_AIM OF THE EXERCISE:_ In the data below, find the line with "Instruction: Clear the partner ID input field" and output it along with every later line, exactly, but not the pictures.

_Stored data:_
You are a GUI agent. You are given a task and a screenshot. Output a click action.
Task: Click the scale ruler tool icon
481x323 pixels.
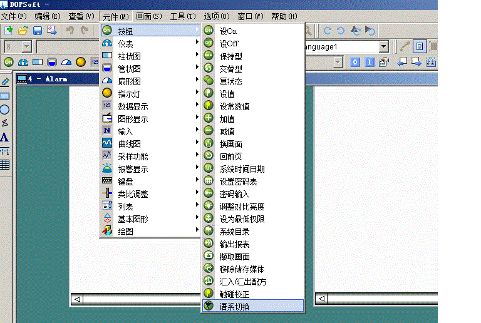[x=5, y=151]
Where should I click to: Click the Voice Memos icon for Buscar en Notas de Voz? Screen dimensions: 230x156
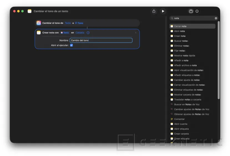point(172,105)
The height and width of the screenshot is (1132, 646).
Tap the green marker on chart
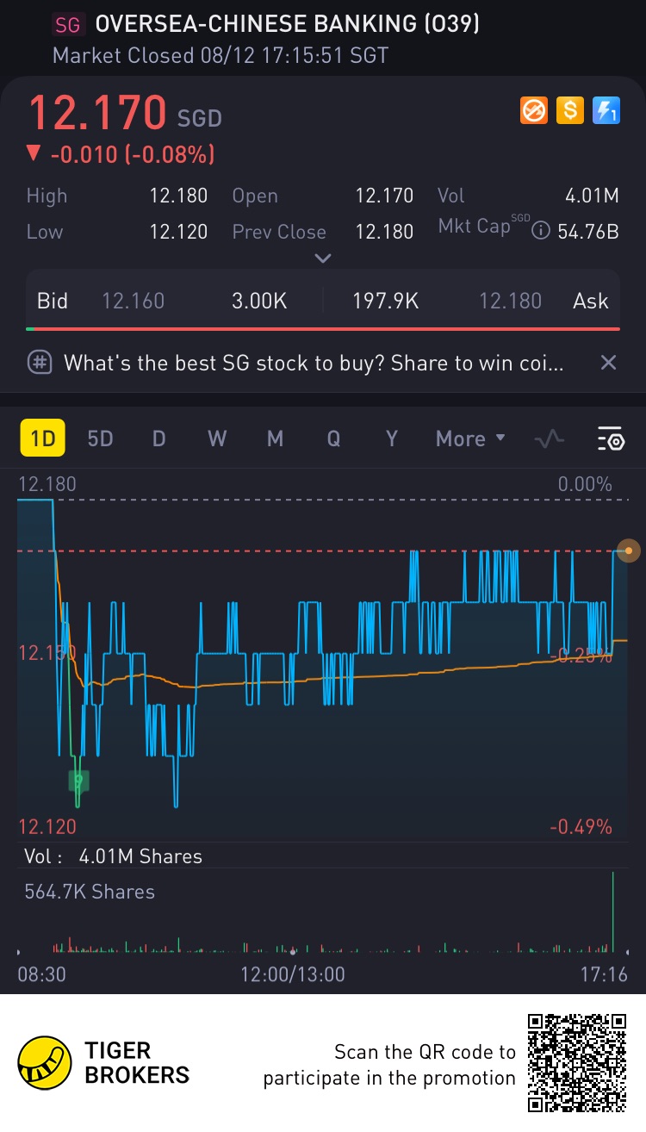tap(78, 781)
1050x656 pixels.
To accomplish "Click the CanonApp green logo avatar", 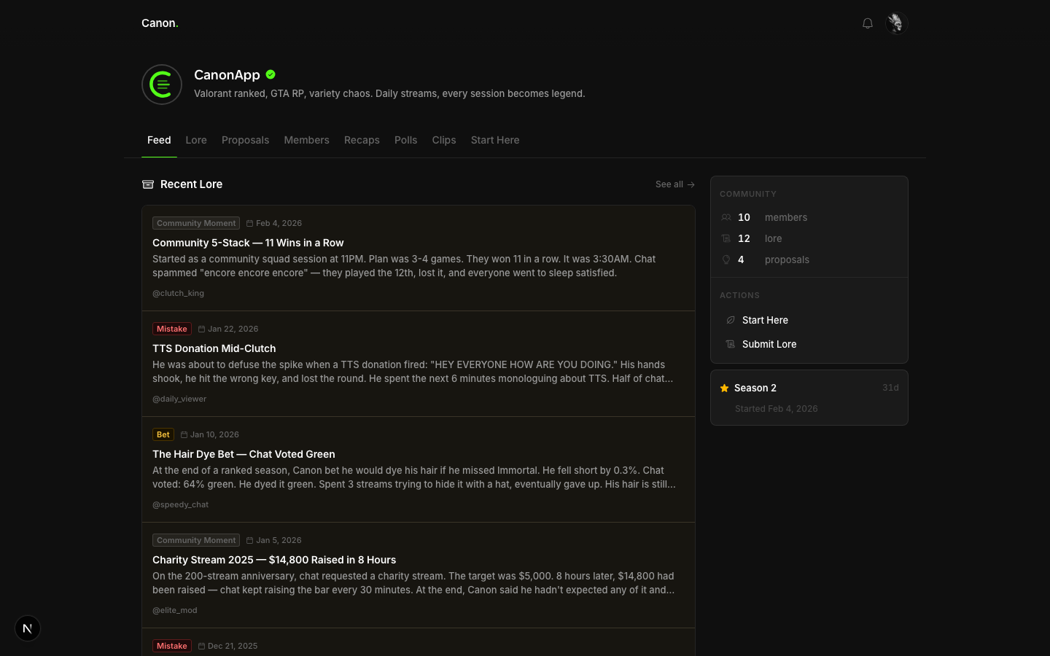I will 162,85.
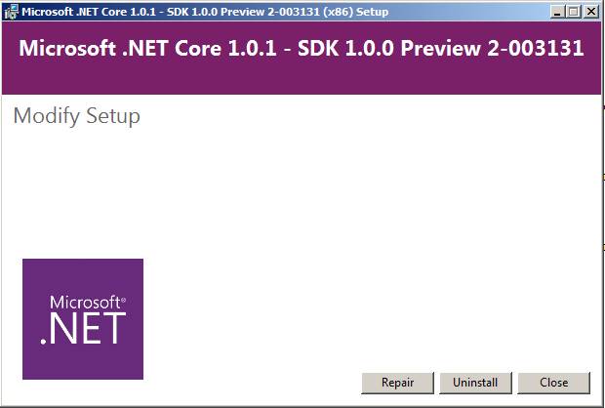The image size is (605, 408).
Task: Click empty space left of the Repair button
Action: (254, 383)
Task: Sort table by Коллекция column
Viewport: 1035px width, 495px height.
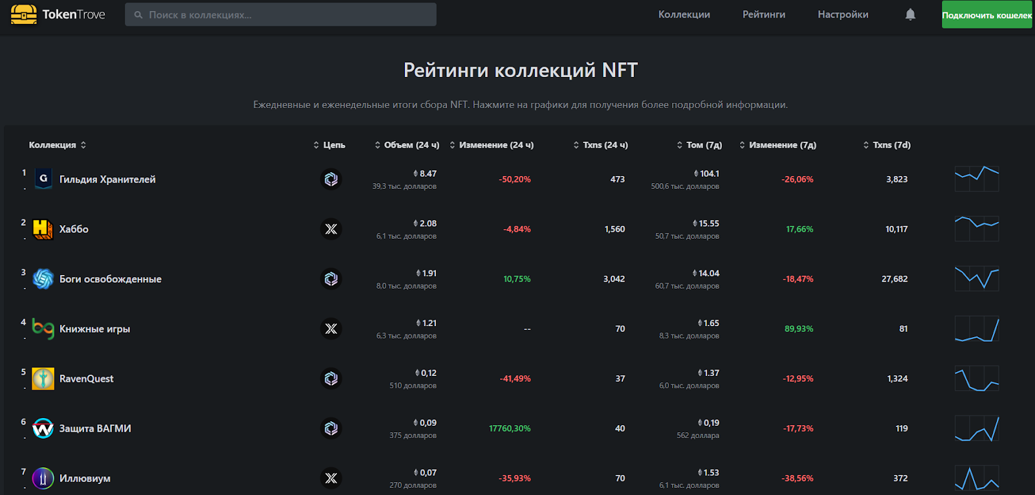Action: [57, 145]
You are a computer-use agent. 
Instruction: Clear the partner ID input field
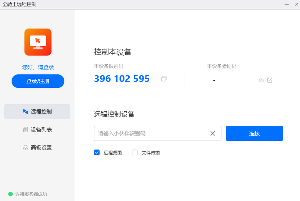[213, 133]
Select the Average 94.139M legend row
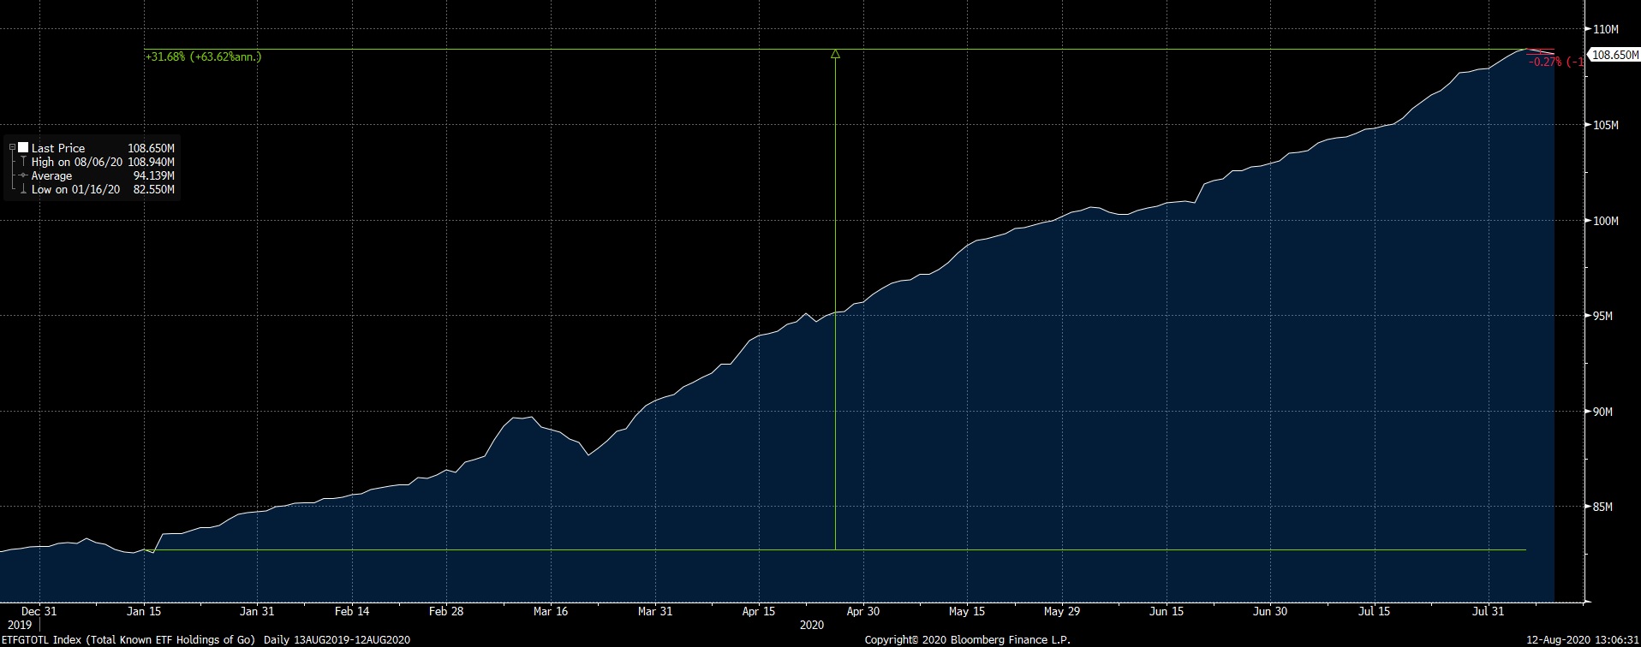The image size is (1641, 647). tap(94, 175)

_RESULT BELOW:_
Instruction: Clear the partner ID input field
[213, 133]
Select the Average 94.139M legend row
The image size is (1641, 647). tap(94, 175)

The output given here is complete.